### HOW TO COMPLETE THIS TASK
Which lines of the entries below include "axis"? List them all.

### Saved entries
>>>>
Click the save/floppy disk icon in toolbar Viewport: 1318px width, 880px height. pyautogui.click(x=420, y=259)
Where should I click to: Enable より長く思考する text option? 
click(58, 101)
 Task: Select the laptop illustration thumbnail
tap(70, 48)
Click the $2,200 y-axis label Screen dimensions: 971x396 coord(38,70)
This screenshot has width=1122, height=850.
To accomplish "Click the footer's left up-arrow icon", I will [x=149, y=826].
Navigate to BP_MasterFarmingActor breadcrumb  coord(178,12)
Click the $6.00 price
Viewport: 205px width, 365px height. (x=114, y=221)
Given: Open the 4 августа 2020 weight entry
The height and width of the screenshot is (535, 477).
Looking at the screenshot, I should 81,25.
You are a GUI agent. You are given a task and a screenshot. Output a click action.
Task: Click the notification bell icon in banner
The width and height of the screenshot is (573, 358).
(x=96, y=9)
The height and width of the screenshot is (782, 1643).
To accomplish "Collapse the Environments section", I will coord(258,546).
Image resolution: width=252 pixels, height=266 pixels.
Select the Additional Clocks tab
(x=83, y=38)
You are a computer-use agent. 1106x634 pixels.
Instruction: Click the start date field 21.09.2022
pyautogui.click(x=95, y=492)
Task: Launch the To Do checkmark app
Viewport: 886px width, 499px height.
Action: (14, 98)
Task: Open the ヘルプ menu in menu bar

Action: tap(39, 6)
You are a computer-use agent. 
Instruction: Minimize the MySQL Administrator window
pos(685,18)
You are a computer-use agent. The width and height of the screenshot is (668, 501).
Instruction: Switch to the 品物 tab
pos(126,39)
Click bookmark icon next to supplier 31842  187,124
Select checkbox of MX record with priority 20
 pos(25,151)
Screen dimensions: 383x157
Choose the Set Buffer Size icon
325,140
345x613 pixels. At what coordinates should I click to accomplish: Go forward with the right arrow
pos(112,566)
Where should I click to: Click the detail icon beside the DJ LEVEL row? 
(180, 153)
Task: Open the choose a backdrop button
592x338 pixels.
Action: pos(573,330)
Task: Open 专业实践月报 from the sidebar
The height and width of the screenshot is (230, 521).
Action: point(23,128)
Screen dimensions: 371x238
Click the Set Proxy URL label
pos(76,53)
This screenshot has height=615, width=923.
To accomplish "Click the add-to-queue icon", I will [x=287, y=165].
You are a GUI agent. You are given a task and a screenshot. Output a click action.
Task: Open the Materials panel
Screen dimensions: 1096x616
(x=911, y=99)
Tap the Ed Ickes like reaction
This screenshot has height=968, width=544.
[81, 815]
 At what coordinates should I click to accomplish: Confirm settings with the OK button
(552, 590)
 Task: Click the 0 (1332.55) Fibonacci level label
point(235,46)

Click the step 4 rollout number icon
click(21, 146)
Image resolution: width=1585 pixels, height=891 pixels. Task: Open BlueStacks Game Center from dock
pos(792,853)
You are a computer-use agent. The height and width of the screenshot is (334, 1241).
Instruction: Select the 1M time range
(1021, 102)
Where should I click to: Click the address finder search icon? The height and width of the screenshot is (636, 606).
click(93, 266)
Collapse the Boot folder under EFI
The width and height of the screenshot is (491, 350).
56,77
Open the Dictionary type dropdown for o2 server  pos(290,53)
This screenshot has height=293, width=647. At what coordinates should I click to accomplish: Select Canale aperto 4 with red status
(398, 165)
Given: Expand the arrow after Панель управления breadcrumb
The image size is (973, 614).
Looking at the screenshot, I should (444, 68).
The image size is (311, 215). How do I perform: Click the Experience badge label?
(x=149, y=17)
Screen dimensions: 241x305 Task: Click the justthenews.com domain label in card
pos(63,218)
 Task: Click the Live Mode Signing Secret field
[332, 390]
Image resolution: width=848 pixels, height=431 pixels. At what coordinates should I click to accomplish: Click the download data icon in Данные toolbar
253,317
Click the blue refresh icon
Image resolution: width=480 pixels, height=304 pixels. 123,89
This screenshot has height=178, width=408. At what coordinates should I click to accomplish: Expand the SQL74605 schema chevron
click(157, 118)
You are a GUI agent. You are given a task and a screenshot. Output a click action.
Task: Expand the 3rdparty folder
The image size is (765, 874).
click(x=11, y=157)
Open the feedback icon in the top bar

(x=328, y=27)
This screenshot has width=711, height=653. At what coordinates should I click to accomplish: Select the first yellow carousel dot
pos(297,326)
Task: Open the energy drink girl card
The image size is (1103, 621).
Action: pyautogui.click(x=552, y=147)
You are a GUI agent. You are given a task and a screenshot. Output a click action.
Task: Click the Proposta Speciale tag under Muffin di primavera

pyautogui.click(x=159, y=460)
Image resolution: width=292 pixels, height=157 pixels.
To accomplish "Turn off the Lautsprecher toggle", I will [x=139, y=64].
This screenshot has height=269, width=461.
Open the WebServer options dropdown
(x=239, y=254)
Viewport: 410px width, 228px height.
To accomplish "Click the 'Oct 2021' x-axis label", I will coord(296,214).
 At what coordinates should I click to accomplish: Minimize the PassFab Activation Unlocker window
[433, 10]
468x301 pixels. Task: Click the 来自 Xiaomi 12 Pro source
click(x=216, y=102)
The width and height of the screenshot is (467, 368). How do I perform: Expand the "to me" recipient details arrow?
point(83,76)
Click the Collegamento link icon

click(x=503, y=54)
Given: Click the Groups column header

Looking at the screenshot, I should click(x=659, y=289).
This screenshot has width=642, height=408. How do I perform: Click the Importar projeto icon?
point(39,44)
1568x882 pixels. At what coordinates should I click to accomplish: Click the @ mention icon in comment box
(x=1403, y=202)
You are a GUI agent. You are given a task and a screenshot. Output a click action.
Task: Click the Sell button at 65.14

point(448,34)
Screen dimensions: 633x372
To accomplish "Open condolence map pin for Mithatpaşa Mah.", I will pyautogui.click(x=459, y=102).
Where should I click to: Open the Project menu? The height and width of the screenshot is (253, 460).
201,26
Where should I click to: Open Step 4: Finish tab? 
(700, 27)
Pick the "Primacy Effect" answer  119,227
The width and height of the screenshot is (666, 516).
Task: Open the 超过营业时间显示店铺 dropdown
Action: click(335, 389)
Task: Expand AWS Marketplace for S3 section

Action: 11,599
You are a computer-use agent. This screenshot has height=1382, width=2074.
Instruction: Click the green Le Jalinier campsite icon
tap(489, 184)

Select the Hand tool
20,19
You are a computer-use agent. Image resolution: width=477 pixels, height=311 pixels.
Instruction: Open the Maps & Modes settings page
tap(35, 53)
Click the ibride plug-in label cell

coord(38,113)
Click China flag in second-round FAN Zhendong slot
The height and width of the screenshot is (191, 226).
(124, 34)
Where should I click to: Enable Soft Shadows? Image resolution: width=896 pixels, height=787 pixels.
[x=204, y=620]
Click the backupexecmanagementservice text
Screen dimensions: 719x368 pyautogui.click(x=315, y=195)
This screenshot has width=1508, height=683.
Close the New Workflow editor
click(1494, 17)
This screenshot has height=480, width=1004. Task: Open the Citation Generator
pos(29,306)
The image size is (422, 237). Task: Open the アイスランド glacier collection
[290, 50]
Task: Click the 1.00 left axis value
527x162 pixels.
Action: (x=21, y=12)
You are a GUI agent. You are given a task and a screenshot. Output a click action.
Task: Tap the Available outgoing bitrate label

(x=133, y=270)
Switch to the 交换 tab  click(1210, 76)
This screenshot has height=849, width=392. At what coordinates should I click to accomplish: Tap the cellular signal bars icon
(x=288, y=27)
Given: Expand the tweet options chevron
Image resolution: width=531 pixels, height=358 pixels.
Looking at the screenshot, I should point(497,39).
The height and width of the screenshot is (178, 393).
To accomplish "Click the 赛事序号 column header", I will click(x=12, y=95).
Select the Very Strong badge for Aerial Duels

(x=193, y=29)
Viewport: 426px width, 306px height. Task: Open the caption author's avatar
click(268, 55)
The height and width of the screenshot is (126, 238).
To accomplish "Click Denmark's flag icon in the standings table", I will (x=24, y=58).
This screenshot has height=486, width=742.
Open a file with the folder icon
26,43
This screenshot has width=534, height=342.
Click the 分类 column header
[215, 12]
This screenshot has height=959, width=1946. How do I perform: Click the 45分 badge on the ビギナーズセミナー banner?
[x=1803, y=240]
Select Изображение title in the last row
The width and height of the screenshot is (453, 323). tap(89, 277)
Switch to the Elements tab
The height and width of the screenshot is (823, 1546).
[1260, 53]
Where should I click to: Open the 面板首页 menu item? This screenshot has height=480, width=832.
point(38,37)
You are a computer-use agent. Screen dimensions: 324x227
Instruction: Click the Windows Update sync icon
<<<<
### ANSWER SPACE
Click the $2,200 y-axis label Screen dimensions: 971x396 coord(38,70)
To accomplish "Click the 'Oct 2021' x-axis label", I will coord(296,214).
Task: Click the 1.00 left axis value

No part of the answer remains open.